[RFC PATCH v2] sched/fair: search a task from the tail of the queue

public inbox for linux-kernel@vger.kernel.org
 help / color / mirror / Atom feed

* [RFC PATCH v2] sched/fair: search a task from the tail of the queue
@ 2017-09-13 10:24 Uladzislau Rezki (Sony)
  2017-09-13 10:24 ` Uladzislau Rezki (Sony)
  0 siblings, 1 reply; 4+ messages in thread
From: Uladzislau Rezki (Sony) @ 2017-09-13 10:24 UTC (permalink / raw)
  To: Peter Zijlstra
  Cc: LKML, Ingo Molnar, Mike Galbraith, Oleksiy Avramchenko,
	Paul Turner, Oleg Nesterov, Steven Rostedt, Mike Galbraith,
	Kirill Tkhai, Tim Chen, Nicolas Pitre, Uladzislau Rezki (Sony)

Objective:

In an attempt to improve the criteria of which tasks we should consider to
be migrated (SMP case) during load balance operations, i have done some
performance evaluations.

Test environment:

- set performance governor
- echo 0 > /proc/sys/kernel/nmi_watchdog
- intel_pstate=disable
- i5-3320M CPU @ 2.60GHz

Test results:

A first test was to evaluate hackbench with different number of groups,
i used 10, 20, 40. See below plots with results:

i=0; while [ $i -le 1000 ]; do ./hackbench 10 | grep "Time" | awk '{print $2}'; i=$(($i+1)); done
ftp://vps418301.ovh.net/incoming/hacknench_1000_samples_10_groups.png

i=0; while [ $i -le 1000 ]; do ./hackbench 20 | grep "Time" | awk '{print $2}'; i=$(($i+1)); done
ftp://vps418301.ovh.net/incoming/hacknench_1000_samples_20_groups.png

i=0; while [ $i -le 1000 ]; do ./hackbench 40 | grep "Time" | awk '{print $2}'; i=$(($i+1)); done
ftp://vps418301.ovh.net/incoming/hacknench_1000_samples_40_groups.png

A second test was to evaluate how "perf bench sched pipe" behaves in a single
CPU scenario. As Peter Zijlstra suggested before, to check caches and find out
extra overhead caused by list manipulation:

i=0; while [ $i -le 500 ]; do taskset 1 perf bench sched pipe | grep "Total" | awk '{print $3}'; i=$(($i+1)); done
ftp://vps418301.ovh.net/incoming/taskset_1_perf_bench_sched_pipe.png

Added overhead:

First, i checked if "cfs_tasks" and "group_node" are in a cache line
by annotating pick_next_task_fair symbol and running single CPU test.

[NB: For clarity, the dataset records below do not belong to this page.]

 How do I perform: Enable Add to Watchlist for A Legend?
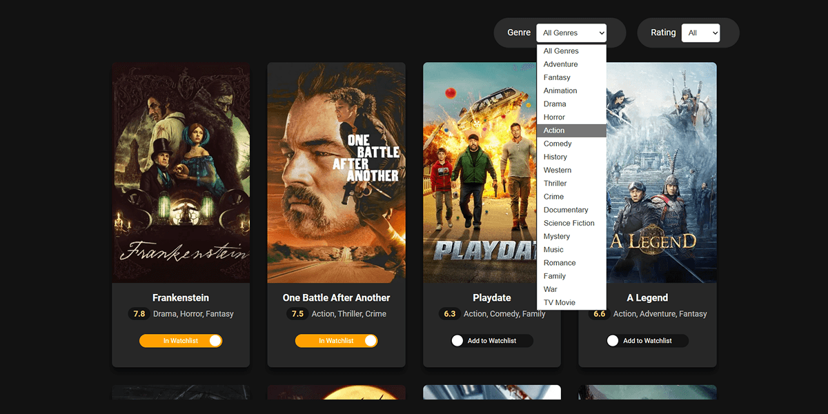click(x=647, y=341)
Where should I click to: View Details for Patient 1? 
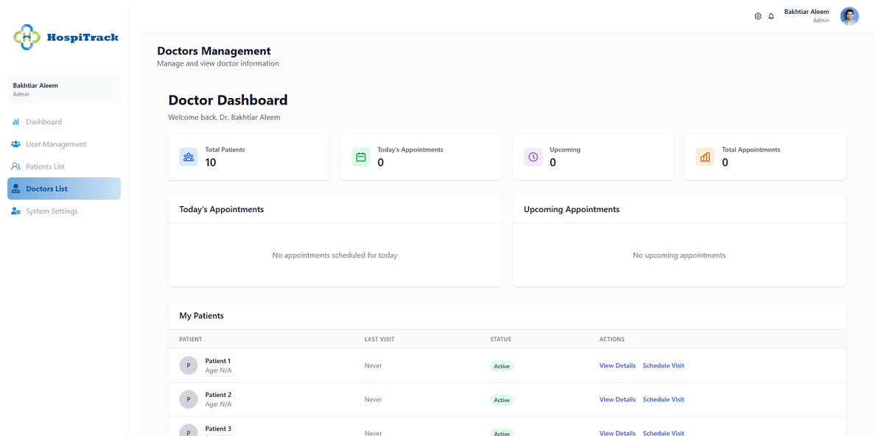pos(617,365)
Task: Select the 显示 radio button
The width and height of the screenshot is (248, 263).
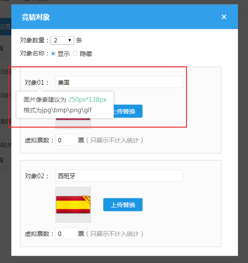Action: (53, 54)
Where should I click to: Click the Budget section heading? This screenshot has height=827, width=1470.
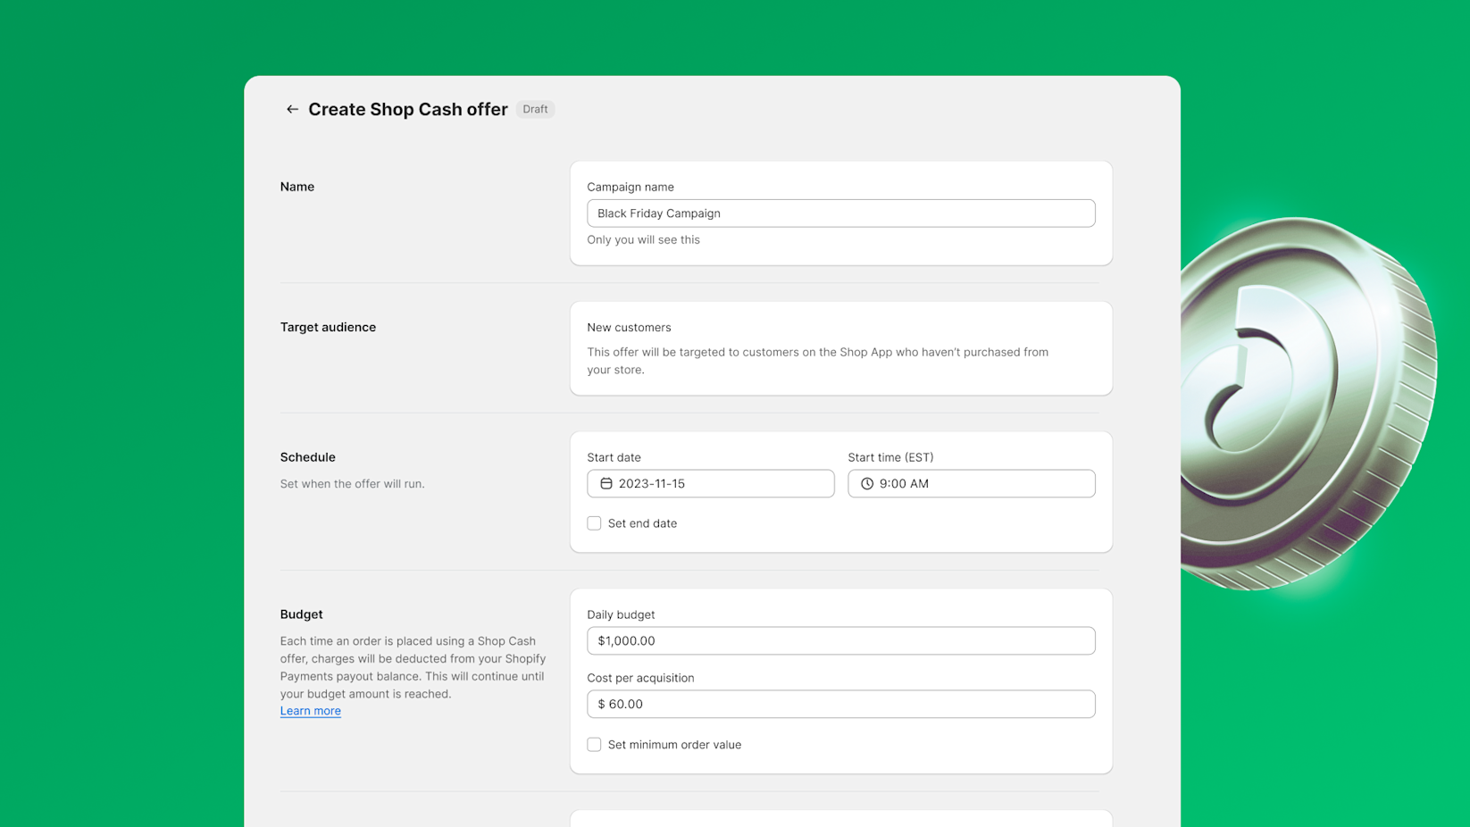pos(301,614)
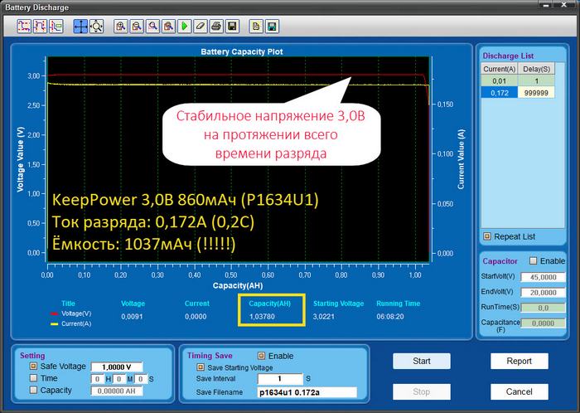Screen dimensions: 580x413
Task: Toggle the Save Starting Voltage checkbox
Action: coord(200,367)
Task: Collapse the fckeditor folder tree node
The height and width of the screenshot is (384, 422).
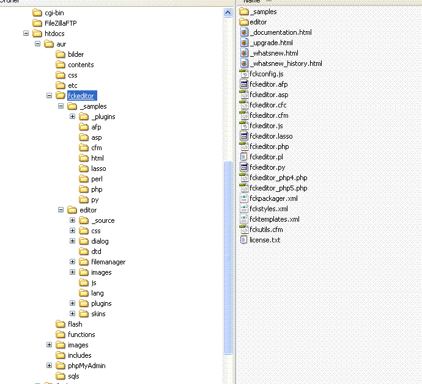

perf record -F 100000 -a -e L1-dcache-misses -- taskset 1 perf bench sched pipe -l 10000000
perf annotate pick_next_task_fair

Most of the time i see that cfs_tasks and group_node are in L1-dcache line:

       │             __list_del(entry->prev, entry->next);
  3.51 │       mov    0xb0(%rbp),%rdx
  1.75 │       mov    0xa8(%rbp),%rcx
       │     pick_next_task_fair():
       │                     list_move(&p->se.group_node, &rq->cfs_tasks);
       │       lea    0xa8(%rbp),%rax
       │     __list_del():

group_node: 3.51 corresponds to 2 samples or misses. Minimum value is 0
maximum is 2 misses, among 10 runs.

       │     list_add():
       │             __list_add(new, head, head->next);
  2.44 │       mov    0x940(%r15),%rdx
       │     __list_add():

cfs_tasks: 2.44 corresponds to 1 sample or misses. Minimum value is 0
maximum is 2 misses, among 10 runs.

In case of checking all level cache misses "-e cache-misses" i do not
see any samples or misses.

Conclusion:

according to provided results and my subjective opinion, it worth to
sort cfs_task list and start pulling from the back of the list during
load balance (+ active) or idle balance operations.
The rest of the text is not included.